Assault Instruction May Confuse Jurors in Multiple Victim Situations
June 30th, 2015

“Element No. 1 of [CC 875] requires that the prosecution prove that ‘The defendant did an act with a deadly weapon that by its nature would directly and probably result in the application of force to a person.’ But Element 2 merely requires that ‘When the defendant acted, he was aware of facts that would lead a reasonable person to realize that his act by its nature would directly and probably result in the application of force to someone.’”(People v. Velasquez (2012) 211 Cal. App. 4th 1170.)

 

As the Velasquez court observed, “[T]he potential for jury confusion is obvious.
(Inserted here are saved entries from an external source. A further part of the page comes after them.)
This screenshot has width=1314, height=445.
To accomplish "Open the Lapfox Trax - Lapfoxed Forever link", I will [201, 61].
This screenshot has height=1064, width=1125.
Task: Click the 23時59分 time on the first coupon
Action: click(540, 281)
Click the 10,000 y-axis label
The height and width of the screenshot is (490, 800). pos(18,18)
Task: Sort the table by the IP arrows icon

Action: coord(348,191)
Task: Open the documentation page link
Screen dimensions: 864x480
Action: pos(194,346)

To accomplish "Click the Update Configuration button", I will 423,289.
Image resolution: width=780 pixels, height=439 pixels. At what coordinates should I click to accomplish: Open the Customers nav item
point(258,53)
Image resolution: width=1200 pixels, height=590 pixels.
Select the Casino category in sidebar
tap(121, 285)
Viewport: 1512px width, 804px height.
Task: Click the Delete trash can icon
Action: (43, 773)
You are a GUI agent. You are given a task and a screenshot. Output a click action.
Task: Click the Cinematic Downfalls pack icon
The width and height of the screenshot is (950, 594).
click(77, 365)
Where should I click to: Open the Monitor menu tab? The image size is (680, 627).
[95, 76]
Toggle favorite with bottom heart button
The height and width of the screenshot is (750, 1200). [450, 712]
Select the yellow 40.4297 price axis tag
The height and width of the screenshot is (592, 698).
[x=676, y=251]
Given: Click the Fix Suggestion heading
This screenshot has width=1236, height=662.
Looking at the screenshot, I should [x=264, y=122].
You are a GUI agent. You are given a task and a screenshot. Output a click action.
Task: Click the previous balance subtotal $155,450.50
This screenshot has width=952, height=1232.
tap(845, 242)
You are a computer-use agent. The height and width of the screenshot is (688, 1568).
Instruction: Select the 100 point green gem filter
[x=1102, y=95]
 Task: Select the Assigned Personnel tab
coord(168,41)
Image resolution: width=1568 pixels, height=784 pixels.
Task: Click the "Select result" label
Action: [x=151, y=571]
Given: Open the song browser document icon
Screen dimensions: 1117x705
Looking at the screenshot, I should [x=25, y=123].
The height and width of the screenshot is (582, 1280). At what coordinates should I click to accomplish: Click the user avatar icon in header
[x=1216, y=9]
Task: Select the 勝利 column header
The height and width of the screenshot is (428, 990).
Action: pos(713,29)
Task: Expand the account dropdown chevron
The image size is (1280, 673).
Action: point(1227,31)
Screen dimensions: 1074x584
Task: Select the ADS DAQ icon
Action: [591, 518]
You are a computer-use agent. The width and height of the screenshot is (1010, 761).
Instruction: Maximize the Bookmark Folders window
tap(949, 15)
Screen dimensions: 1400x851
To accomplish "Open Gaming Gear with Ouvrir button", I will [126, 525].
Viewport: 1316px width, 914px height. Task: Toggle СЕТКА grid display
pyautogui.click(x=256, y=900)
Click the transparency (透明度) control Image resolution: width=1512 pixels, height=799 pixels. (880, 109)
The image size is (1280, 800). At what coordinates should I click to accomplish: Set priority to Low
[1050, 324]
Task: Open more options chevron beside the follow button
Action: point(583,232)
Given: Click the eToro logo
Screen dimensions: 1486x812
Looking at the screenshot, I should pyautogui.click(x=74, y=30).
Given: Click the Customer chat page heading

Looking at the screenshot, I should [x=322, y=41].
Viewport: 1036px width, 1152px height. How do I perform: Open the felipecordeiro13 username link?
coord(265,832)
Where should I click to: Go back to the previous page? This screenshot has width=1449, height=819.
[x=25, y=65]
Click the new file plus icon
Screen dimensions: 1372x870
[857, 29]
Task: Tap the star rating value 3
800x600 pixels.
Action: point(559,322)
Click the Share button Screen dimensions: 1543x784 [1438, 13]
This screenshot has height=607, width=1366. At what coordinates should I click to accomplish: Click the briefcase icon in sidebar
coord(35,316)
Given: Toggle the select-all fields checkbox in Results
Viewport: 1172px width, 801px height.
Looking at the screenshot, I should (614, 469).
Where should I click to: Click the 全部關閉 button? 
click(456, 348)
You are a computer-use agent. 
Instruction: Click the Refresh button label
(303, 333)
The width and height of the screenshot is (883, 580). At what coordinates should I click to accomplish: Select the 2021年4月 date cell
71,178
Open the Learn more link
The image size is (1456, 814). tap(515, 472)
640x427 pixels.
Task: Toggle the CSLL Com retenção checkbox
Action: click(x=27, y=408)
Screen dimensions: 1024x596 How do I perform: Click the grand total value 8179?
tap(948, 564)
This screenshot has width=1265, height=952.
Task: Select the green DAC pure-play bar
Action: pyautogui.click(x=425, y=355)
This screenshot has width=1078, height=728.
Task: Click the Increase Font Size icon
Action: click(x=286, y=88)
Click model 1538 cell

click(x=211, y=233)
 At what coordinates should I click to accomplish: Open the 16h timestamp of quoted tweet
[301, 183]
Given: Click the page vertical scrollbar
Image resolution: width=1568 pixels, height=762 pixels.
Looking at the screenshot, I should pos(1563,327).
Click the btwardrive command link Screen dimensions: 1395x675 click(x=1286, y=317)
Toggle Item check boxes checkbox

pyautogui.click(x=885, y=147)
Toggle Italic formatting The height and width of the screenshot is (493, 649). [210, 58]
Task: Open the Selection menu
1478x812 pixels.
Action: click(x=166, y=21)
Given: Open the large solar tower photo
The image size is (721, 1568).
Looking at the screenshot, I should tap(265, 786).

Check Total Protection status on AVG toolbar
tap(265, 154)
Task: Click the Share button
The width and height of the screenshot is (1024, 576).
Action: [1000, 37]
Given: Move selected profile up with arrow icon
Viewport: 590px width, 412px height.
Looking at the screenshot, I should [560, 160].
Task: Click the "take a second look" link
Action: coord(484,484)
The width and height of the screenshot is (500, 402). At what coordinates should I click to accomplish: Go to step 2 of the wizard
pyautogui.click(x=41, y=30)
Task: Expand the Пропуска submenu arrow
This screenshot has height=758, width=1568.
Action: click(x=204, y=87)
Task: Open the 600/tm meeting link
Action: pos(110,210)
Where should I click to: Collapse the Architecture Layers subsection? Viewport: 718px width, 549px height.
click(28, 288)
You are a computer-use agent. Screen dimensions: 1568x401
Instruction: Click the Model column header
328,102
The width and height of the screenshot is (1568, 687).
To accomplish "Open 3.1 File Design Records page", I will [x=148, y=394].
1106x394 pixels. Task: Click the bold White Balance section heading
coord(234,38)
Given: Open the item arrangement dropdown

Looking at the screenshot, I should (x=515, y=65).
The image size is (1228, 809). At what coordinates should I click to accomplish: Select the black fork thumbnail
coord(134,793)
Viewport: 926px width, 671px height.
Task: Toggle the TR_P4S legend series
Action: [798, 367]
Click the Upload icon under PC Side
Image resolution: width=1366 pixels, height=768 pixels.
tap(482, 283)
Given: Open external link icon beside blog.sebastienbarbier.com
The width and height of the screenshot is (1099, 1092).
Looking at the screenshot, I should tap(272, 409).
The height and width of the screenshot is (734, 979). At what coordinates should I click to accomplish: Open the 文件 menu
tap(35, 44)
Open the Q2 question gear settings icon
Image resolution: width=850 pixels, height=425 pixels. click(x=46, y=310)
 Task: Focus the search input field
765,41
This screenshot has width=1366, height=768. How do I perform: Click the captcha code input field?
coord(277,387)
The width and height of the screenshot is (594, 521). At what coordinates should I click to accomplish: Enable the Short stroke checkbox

One cannot assault John Doe, when the defendant aimed at Tom Smith, if John Doe was standing hundreds of feet behind the defendant when the defendant shot the firearm (assuming the defendant’s aim was reasonably accurate, but did not result in injury to Tom Smith). Tom Smith was the victim of an assault because the act in this hypothetical would directly and probably result in application of force to him. But John Doe, who was hundreds of feet away in the opposite direction, unthreatened and unharmed, was not a victim of assault because the defendant did not commit an act that by its nature would directly and probably result in application of force to John Doe.” (Ibid.) 

 

Accordingly, the reviewing court reversed the defendant’s multiple convictions with a firearm.